TRY IT
Lines before the one containing "Viewport: 865px width, 486px height." are left out; return that line and every line after it exactly, through the end of the data below.

↓↓↓

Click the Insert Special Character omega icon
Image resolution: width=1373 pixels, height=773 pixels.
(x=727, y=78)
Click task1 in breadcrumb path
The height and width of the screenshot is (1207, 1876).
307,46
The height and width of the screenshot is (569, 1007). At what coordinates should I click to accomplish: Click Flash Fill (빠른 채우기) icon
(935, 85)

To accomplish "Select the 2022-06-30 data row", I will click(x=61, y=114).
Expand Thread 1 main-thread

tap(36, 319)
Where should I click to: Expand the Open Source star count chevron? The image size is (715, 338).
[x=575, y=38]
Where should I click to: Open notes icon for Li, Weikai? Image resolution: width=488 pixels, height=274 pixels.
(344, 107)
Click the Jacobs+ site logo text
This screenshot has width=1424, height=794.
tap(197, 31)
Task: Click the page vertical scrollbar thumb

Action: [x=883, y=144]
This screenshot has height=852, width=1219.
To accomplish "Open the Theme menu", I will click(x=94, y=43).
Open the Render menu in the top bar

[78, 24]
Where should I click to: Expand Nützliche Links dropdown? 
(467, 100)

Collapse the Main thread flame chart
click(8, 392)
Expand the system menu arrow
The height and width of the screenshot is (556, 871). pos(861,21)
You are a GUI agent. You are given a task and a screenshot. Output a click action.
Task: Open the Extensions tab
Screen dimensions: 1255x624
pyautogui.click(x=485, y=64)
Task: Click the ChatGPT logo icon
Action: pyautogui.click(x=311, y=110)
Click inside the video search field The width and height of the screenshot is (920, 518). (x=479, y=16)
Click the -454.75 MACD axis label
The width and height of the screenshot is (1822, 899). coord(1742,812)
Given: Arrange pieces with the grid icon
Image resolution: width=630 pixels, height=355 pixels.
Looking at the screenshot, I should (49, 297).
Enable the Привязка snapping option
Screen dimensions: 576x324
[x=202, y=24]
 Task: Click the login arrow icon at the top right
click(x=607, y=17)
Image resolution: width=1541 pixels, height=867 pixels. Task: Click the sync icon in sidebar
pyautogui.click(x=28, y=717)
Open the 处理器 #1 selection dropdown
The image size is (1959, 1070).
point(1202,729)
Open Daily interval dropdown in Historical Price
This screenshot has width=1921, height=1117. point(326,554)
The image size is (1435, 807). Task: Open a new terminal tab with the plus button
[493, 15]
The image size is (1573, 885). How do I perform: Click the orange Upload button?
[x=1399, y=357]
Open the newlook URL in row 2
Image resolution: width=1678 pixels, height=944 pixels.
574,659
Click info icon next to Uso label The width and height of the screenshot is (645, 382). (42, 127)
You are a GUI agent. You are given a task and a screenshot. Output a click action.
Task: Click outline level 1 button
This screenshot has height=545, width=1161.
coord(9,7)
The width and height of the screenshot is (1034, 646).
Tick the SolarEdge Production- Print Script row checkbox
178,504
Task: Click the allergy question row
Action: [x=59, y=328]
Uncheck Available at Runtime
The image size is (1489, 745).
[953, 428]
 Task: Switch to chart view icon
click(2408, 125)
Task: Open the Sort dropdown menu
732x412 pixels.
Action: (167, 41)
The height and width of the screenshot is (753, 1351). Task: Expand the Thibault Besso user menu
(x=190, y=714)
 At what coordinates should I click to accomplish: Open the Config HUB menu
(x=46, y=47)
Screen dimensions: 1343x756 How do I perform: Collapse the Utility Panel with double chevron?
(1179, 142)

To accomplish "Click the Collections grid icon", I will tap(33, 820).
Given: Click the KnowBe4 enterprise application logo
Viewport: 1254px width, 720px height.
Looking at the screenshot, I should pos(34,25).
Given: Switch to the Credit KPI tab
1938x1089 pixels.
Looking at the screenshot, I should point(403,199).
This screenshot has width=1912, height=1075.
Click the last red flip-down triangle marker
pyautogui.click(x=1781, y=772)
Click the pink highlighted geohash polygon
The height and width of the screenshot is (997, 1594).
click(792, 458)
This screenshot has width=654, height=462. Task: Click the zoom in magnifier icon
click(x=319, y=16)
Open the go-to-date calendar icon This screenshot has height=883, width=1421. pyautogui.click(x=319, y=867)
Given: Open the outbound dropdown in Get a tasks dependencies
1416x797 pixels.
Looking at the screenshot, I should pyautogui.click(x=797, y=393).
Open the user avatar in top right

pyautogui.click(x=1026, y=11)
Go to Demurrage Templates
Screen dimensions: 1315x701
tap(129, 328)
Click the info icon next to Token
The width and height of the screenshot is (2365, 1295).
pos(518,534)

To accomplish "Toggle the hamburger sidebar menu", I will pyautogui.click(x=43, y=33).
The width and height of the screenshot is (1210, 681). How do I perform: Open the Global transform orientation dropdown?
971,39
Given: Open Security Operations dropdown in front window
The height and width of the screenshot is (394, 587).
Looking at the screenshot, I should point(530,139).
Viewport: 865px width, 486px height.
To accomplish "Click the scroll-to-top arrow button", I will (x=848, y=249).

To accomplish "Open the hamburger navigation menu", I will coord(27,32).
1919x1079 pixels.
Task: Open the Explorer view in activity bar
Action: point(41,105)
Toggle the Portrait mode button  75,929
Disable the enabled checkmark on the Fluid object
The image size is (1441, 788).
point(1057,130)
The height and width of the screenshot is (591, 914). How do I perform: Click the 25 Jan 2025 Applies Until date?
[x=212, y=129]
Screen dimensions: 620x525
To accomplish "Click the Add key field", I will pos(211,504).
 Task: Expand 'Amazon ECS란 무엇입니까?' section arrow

↑↑↑

REPLY
Viewport: 865px width, 486px height.
To accomplish "Click the scroll-to-top arrow button", I will (x=848, y=249).

To accomplish "Open the hamburger navigation menu", I will coord(27,32).
1919x1079 pixels.
Task: Open the Explorer view in activity bar
Action: point(41,105)
Toggle the Portrait mode button  75,929
Disable the enabled checkmark on the Fluid object
The image size is (1441, 788).
point(1057,130)
The height and width of the screenshot is (591, 914). How do I perform: Click the 25 Jan 2025 Applies Until date?
[x=212, y=129]
Screen dimensions: 620x525
To accomplish "Click the Add key field", I will pos(211,504).
 Task: Expand 'Amazon ECS란 무엇입니까?' section arrow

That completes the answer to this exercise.